Panel consists of Justices Amidei, Anderson and Frost.

OPINION

Kem Thompson Frost, Justice.

In this mandamus proceeding, we interpret and apply section 74.053 of the Texas Government Code, which governs a litigant's right to object to assigned judges, commonly referred to as "visiting judges." At issue is whether litigants who become parties after a visiting judge begins to preside in the case have a right to object under this statutory provision. 1

I. FACTUAL AND PROCEDURAL OVERVIEW

In April 1999, Value Recovery Group ("VRG") filed suit against Monzer Hourani and numerous other parties. VRG named the relators, Elie Hourani and Diana Elmas, as defendants, but failed to obtain service of process on them after filing suit. Before relators were properly before the court as parties, the administrative judge assigned a visiting judge to the case. The visiting judge presided over various pretrial matters for nearly eight months. 2 Once the relators were served with process in the suit, they attempted to object to the visiting judge under section 74.053 of the Texas Government Code. In January 2000, the sitting judge attempted to set a new deadline for a "timely" section 74.053 motion to remove the visiting judge. The relators met that deadline, but the visiting judge refused to remove himself from the case. He found their objection untimely. The relators filed a petition for writ of mandamus in this court. See TEX. GOV'T. CODE ANN. 22.221 (Vernon Supp. 2000); see also TEX. R. APP. P. 52.
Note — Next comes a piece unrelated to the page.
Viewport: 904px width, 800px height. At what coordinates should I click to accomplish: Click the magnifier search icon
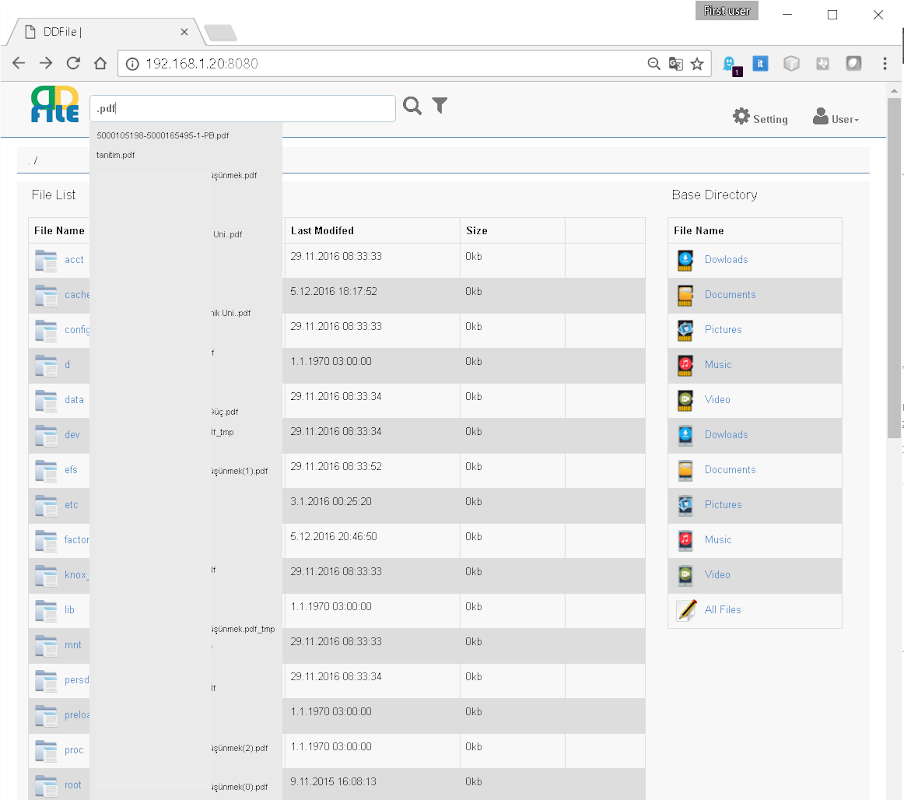coord(412,106)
The relators claim that although the litigation was already underway, they were entitled to strike the visiting judge under section 74.053. They argue their objection was timely because it was asserted during the interval between the time they became parties and the time the visiting judge next held a hearing or ruled and because it was asserted within the deadline set by the administrative judge. The relators contend the visiting judge had no discretion and was required to step aside once they asserted their timely objection, and by refusing to do so, he refused to perform a ministerial duty imposed by law. The relators seek a writ of mandamus compelling the visiting judge to remove himself from the case and to vacate all orders he entered after they presented their objection.
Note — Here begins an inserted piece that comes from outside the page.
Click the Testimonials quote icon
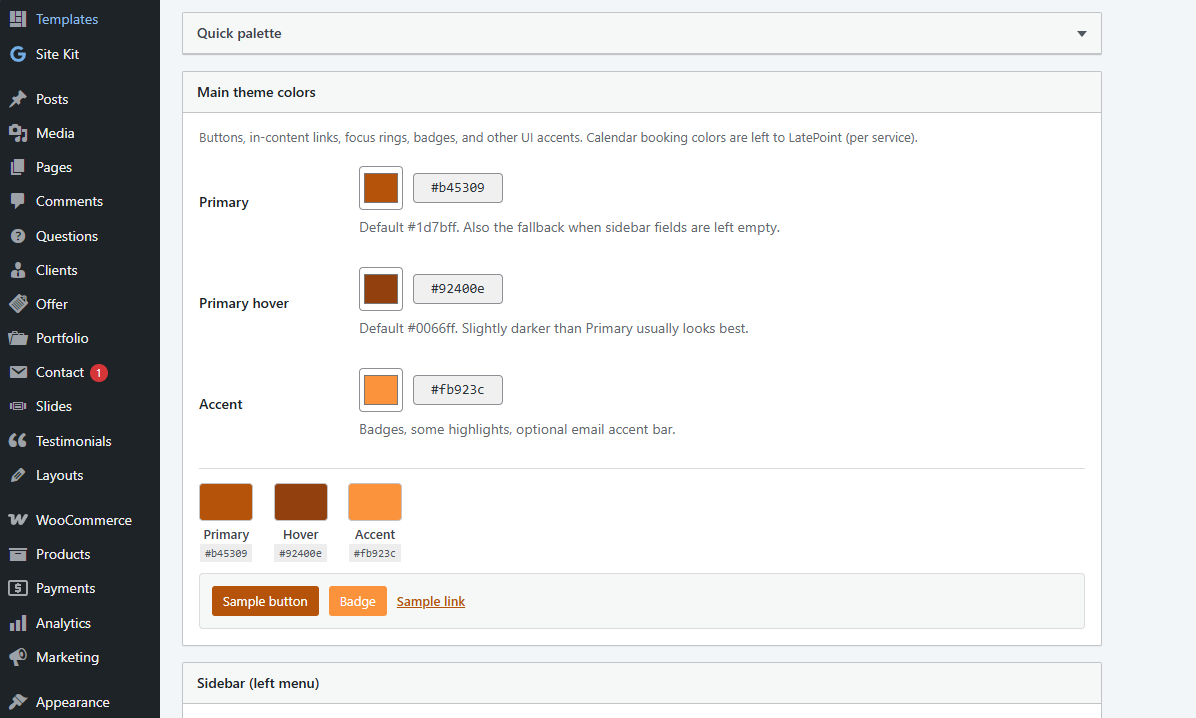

Concurrently with the filing of their petition for writ of mandamus, the relators filed a motion for temporary relief in this court. On April 4, 2000, we entered an order staying all proceedings in the trial court pending our ruling on the petition for writ of mandamus. We now deny the petition and lift the stay.

II. STANDARD OF REVIEW

Generally, mandamus relief is available if the trial court violates a duty imposed by law or otherwise clearly abuses its discretion when there is no adequate remedy at law. See Walker v. Packer, 827 S.W.2d 833, 839 (Tex. 1992); In re Living Centers of America, Inc., 10 S.W.3d 1, 3 (Tex. App.--Houston [14th Dist.] 1999, no writ). When a party files a timely objection to an assigned judge under section 74.053, removal of the assigned judge is mandatory. See Dunn v. Street, 938 S.W.2d 33, 34 (Tex. 1997); Flores v. Banner, 932 S.W.2d 500, 501 (Tex. 1996). If the assigned judge refuses to remove himself after a party files a timely objection under section 74.053, that judge's subsequent orders are void and the objecting party is entitled to mandamus relief without a showing that the party lacks an adequate remedy by appeal. See Mitchell Energy Corp. v. Ashworth, 943 S.W.2d 436, 437 (Tex. 1997); Flores, 932 S.W.2d at 501.
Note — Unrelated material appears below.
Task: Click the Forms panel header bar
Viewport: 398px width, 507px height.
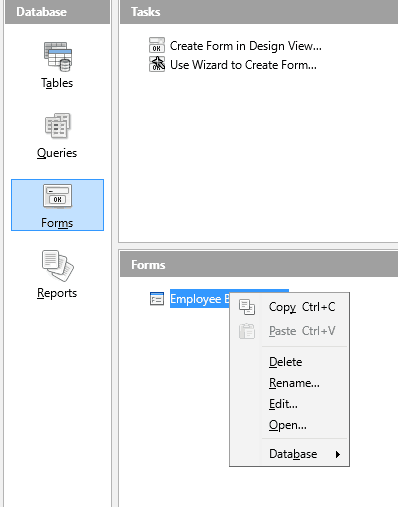Action: 259,265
III. STATUTORY INTERPRETATION

The statutory scheme of the Court Administration Act sets the context for interpretation of section 74.053:

When interpreting a statute, we "consider the entire act, its nature and object, and the consequences that would follow from each construction." Sharp v House of Lloyd, Inc., 815 S.W.2d 245, 249 (Tex. 1991). "We must reject interpretations of a statute that defeat the purpose of the legislation so long as another reasonable interpretation exists." Nootsie, Ltd. v. Williamson County Appraisal Dist., 925 S.W.2d 659, 662 (Tex. 1996).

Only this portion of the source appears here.